À moins d’un mois d’un vote décisif au Conseil de sécurité de l’ONU, les États-Unis viennent de poser un veto diplomatique inattendu au financement de la nouvelle mission de l’Union africaine en Somalie. Destinée à succéder à l’ATMIS, la mission de « stabilisation et de soutien » portée par l’Union africaine devait s’appuyer sur un modèle de financement conjoint inédit avec l’ONU. Mais pour Washington, la Somalie ne saurait être un terrain d’expérimentation.
Une mission fragilisée avant même son lancement
Prévue pour prendre le relais à partir de fin 2024, cette nouvelle force africaine devait bénéficier d’un mécanisme hybride, articulant financements onusiens et contributions bilatérales. Une approche que certains membres du Conseil de sécurité voyaient comme une avancée vers une plus grande autonomie africaine en matière de sécurité régionale. Mais la position américaine, exprimée par un porte-parole du Département d’État, vient d’enrayer cette dynamique. Pour les États-Unis, le contexte somalien, instable et encore miné par les offensives des insurgés shebabs, ne permettrait pas de tester un modèle encore non éprouvé.

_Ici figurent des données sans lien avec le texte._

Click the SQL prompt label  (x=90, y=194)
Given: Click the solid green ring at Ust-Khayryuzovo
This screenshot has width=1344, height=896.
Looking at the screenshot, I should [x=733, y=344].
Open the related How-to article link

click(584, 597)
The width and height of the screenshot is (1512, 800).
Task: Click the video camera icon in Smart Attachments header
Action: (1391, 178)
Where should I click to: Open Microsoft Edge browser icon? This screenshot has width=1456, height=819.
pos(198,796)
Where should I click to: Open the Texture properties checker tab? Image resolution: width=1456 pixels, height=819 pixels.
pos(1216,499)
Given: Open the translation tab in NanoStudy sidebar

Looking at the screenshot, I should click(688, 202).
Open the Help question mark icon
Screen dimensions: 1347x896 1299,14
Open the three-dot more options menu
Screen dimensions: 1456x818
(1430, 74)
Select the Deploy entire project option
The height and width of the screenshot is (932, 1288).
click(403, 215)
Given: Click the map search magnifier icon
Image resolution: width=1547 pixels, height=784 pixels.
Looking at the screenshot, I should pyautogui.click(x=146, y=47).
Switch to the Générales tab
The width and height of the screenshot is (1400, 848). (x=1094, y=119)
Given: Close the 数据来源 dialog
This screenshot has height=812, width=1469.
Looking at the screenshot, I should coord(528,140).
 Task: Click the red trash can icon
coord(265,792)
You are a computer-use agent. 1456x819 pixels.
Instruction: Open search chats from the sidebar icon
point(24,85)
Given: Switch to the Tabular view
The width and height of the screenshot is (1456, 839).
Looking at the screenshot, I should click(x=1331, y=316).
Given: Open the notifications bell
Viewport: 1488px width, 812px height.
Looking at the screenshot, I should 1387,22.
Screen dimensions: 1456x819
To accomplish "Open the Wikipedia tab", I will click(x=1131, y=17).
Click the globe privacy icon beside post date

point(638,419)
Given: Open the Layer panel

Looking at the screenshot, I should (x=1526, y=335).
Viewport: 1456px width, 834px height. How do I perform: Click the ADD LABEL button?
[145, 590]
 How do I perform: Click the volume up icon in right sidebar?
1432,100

Une remise en cause politique et stratégique
Cette opposition américaine ne relève pas uniquement d’une prudence budgétaire. Elle traduit également des doutes persistants sur la gouvernance financière de certaines missions africaines, et plus largement sur l’efficacité des dispositifs multilatéraux dans les zones de conflit prolongé. Or, sans financement clair, la mission risque d’être compromise avant même d’avoir été déployée. À Mogadiscio, les autorités somaliennes ont déjà exprimé leurs préoccupations, tout comme l’Union africaine qui plaidait pour une reconnaissance formelle et un soutien financier durable de cette nouvelle force.
Le Conseil de sécurité face à un dilemme
Le vote prévu le 15 mai au Conseil de sécurité s’annonce donc crucial. Les partisans du mécanisme conjoint espèrent encore rallier les hésitations, notamment européennes, pour contourner le refus américain ou en atténuer la portée. Mais la décision de Washington pourrait bien être un signal : celui d’un désengagement progressif, ou du moins d’une redéfinition des règles de soutien aux missions africaines. Si aucun accord n’est trouvé, c’est tout le dispositif de sécurité en Somalie qui pourrait s’effondrer, au risque de laisser le terrain libre aux insurgés islamistes et de plonger la région dans une instabilité durable.